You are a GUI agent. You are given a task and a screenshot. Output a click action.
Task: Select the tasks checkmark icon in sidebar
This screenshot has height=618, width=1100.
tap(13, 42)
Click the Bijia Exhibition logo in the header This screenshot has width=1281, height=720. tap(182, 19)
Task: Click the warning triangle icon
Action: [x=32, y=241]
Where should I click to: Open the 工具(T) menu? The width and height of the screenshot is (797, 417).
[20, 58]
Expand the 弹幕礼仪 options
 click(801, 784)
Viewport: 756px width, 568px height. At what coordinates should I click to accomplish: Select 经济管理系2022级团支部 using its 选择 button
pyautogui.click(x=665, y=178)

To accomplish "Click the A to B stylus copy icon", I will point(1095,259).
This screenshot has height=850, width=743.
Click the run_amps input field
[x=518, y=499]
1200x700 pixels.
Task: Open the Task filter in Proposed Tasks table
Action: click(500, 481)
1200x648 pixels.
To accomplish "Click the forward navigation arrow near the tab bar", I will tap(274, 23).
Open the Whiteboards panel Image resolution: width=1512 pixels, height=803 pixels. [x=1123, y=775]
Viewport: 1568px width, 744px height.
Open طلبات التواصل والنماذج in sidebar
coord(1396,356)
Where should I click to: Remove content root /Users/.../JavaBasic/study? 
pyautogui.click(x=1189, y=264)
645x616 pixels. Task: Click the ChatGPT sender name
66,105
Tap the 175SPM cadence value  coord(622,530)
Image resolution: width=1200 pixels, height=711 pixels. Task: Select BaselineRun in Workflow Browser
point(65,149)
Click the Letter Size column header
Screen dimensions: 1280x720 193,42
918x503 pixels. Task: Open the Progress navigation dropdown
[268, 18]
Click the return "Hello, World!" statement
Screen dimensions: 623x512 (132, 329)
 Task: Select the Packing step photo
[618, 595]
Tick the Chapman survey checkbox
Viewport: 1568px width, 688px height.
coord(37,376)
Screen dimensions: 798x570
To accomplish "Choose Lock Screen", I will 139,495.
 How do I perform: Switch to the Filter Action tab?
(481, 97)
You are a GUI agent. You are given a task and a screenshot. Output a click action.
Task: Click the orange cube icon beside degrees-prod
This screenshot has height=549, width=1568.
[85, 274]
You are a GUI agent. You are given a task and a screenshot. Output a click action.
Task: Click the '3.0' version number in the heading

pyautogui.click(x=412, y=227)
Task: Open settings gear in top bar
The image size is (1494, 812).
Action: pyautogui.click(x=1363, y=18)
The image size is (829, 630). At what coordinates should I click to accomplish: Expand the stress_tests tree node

━━━━━━━━━━

* [Written exercise]
Copy all of the material above line for line, with no changes.

* [Output of the task]
You are a GUI agent. You are given a task and a screenshot. Output a click action.
Task: Select the tasks checkmark icon in sidebar
This screenshot has height=618, width=1100.
tap(13, 42)
Click the Bijia Exhibition logo in the header This screenshot has width=1281, height=720. tap(182, 19)
Task: Click the warning triangle icon
Action: [x=32, y=241]
Where should I click to: Open the 工具(T) menu? The width and height of the screenshot is (797, 417).
[20, 58]
Expand the 弹幕礼仪 options
 click(801, 784)
Viewport: 756px width, 568px height. At what coordinates should I click to accomplish: Select 经济管理系2022级团支部 using its 选择 button
pyautogui.click(x=665, y=178)

To accomplish "Click the A to B stylus copy icon", I will point(1095,259).
This screenshot has height=850, width=743.
Click the run_amps input field
[x=518, y=499]
1200x700 pixels.
Task: Open the Task filter in Proposed Tasks table
Action: click(500, 481)
1200x648 pixels.
To accomplish "Click the forward navigation arrow near the tab bar", I will tap(274, 23).
Open the Whiteboards panel Image resolution: width=1512 pixels, height=803 pixels. [x=1123, y=775]
Viewport: 1568px width, 744px height.
Open طلبات التواصل والنماذج in sidebar
coord(1396,356)
Where should I click to: Remove content root /Users/.../JavaBasic/study? 
pyautogui.click(x=1189, y=264)
645x616 pixels. Task: Click the ChatGPT sender name
66,105
Tap the 175SPM cadence value  coord(622,530)
Image resolution: width=1200 pixels, height=711 pixels. Task: Select BaselineRun in Workflow Browser
point(65,149)
Click the Letter Size column header
Screen dimensions: 1280x720 193,42
918x503 pixels. Task: Open the Progress navigation dropdown
[268, 18]
Click the return "Hello, World!" statement
Screen dimensions: 623x512 (132, 329)
 Task: Select the Packing step photo
[618, 595]
Tick the Chapman survey checkbox
Viewport: 1568px width, 688px height.
coord(37,376)
Screen dimensions: 798x570
To accomplish "Choose Lock Screen", I will 139,495.
 How do I perform: Switch to the Filter Action tab?
(481, 97)
You are a GUI agent. You are given a task and a screenshot. Output a click action.
Task: Click the orange cube icon beside degrees-prod
This screenshot has height=549, width=1568.
[85, 274]
You are a GUI agent. You are given a task and a screenshot. Output a click action.
Task: Click the '3.0' version number in the heading

pyautogui.click(x=412, y=227)
Task: Open settings gear in top bar
The image size is (1494, 812).
Action: pyautogui.click(x=1363, y=18)
The image size is (829, 630). At what coordinates should I click to accomplish: Expand the stress_tests tree node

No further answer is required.